Spitfire Taper (TM)

Why the Spitfire Taper (™) makes sense.


The taper of a fly rod is the change in diameter of the rod throughout its length. If the change in diameter is constant it’s called a straight line taper. Some rod designers change the taper in various sections along the rod’s length. Some think it’s a good idea to have a weak area that acts like a hinge. Some like the idea of having the taper bow out a little, forming a convex curve if plotted on graph paper. These so-called convex tapers have been around a long time and I have found that there is merit to them. When you think about it a straight line taper is really a convex taper if it was expressed in percentages rather than absolute measurement in thousandths of an inch. One thousandths of an inch is .33% of 300 thousandths (a typical butt diameter) and it's 1.4% of 70 thousandths (a typical tip diameter). So by keeping the diameter change in inches constant you actually are increasing the amount of change percentagewise as the rod diameter gets smaller towards the tip. This is why most modern carbon rods today end up being fast tip action rods and cast very well.

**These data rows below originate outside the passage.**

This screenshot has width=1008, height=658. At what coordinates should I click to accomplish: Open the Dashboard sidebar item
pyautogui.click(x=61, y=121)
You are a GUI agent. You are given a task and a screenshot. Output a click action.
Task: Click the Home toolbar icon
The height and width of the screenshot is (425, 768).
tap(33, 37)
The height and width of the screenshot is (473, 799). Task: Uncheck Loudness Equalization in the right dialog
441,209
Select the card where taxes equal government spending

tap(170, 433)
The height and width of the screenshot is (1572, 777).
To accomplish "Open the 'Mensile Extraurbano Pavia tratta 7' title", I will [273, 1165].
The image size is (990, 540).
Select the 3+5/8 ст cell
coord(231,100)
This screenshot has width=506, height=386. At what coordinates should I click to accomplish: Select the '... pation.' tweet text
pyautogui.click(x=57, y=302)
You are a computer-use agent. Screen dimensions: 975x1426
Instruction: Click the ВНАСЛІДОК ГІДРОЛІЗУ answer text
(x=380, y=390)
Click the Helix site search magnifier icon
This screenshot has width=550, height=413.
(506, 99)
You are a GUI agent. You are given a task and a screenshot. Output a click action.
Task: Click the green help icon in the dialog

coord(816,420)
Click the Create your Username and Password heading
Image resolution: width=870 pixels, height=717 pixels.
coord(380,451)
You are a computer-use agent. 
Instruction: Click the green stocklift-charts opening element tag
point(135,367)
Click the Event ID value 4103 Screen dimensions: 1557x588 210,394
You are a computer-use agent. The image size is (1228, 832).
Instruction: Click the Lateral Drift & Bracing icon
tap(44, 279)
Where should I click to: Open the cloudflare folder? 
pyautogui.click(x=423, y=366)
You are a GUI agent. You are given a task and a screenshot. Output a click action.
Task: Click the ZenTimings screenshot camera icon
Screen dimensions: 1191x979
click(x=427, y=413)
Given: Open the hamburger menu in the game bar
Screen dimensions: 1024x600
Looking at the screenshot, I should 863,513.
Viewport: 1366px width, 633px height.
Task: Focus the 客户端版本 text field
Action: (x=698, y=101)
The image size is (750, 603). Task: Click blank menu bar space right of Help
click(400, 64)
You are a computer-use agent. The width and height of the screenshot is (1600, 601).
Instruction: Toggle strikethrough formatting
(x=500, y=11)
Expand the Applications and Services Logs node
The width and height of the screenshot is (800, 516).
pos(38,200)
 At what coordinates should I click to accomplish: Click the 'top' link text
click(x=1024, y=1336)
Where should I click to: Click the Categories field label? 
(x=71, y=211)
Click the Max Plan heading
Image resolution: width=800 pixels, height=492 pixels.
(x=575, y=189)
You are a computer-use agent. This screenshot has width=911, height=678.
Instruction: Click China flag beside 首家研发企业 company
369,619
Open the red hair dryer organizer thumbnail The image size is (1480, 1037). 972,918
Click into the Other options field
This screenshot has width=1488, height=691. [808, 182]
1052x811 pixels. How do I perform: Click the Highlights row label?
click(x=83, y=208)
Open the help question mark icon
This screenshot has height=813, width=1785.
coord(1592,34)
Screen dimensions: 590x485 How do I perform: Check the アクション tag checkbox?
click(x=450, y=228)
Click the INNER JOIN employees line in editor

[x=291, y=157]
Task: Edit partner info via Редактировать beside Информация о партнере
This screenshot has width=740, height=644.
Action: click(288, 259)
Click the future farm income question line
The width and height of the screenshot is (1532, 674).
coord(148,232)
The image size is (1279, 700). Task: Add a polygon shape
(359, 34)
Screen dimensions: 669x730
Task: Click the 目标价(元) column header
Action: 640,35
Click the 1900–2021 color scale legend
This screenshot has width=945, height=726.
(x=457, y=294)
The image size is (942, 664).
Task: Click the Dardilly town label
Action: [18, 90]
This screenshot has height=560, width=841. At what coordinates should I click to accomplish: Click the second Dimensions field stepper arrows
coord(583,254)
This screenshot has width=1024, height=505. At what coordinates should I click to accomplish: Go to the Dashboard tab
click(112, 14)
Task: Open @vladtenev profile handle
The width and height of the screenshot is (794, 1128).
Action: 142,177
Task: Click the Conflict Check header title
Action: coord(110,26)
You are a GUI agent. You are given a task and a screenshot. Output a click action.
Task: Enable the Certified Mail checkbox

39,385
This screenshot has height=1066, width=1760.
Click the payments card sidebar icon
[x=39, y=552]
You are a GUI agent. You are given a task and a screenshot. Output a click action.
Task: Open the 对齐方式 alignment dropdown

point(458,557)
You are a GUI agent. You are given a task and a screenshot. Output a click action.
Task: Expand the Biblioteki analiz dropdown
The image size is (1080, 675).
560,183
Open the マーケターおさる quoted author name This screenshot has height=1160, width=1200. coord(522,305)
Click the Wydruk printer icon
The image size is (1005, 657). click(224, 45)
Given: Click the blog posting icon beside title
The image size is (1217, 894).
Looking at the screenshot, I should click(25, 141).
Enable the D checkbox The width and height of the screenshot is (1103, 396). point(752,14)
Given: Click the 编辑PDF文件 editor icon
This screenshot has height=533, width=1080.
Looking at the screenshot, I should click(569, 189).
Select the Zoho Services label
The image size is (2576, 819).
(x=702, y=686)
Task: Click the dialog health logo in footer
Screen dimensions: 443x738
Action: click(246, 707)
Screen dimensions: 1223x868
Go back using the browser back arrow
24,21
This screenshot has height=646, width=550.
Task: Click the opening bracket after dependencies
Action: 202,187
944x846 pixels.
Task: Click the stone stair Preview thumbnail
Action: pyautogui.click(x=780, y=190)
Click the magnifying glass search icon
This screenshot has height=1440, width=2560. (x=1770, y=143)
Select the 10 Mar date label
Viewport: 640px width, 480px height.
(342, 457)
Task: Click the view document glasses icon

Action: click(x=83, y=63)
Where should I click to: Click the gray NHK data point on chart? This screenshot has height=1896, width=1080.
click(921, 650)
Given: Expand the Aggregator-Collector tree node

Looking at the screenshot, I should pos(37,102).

The Spitfire Taper does the same thing but at a faster rate. After doing a lot of testing with various taper designs I came up with a taper that is basically a modified convex taper that has a continuously increasing rate of change. It is in fact the first elliptical taper ever devised and published as such. This helps bamboo cast more like a graphite rod without hinges or other random changes of taper based on the whim of the rod maker. The rate of change increases exponentially as the rod diameter decreases, making the tip even faster than it would be if the it were a fixed rate taper. On paper it looks like the leading edge of the famous WWII fighter – the Spitfire’s elliptical wing, from which my elliptical taper derives its name. This taper design makes for a fast action (or tip action) rod and has a couple benefits that will help you cast better, farther and with less effort: 1 – it loads faster into the thicker section of the rod giving it more power and the ability to cast tighter loops. 2 – despite the powerful feel of the rod the tip remains light and sensitive, capable of protecting very fine leaders and tippets. If you prefer the slower more parabolic action of a traditional bamboo rod we can do that too. The Spitfire Taper is for those of us who enjoy the look and character of bamboo but want the best casting fly rod modern technology can add to this beautiful all natural material.

Again -- this taper design is not new. I am sure many custom rod builders have used a similar taper. I have just refined it to what I like and the elliptical curve just works very well in my opinion. Since I have not come across anyone else who has defined their convex taper as following an elliptical curve I have to assume that if theirs happens to look similar, it was not the designer's intent to make it elliptical -- it just happened to end up looking elliptical. My taper is a true elliptical curve and it is mathematically correct and intentionally done. It works very well, just like the Spitfire fighter plane worked very well in WWII. I'm a big fan of aviation and history, I'm a licensed private pilot, and Spitfire airplane is my favorite WWII fighter. And the name is cool so I decided to name my taper design the "Spitfire Taper." (The trade mark name is pending approval by the US Patent and Trademark Office.)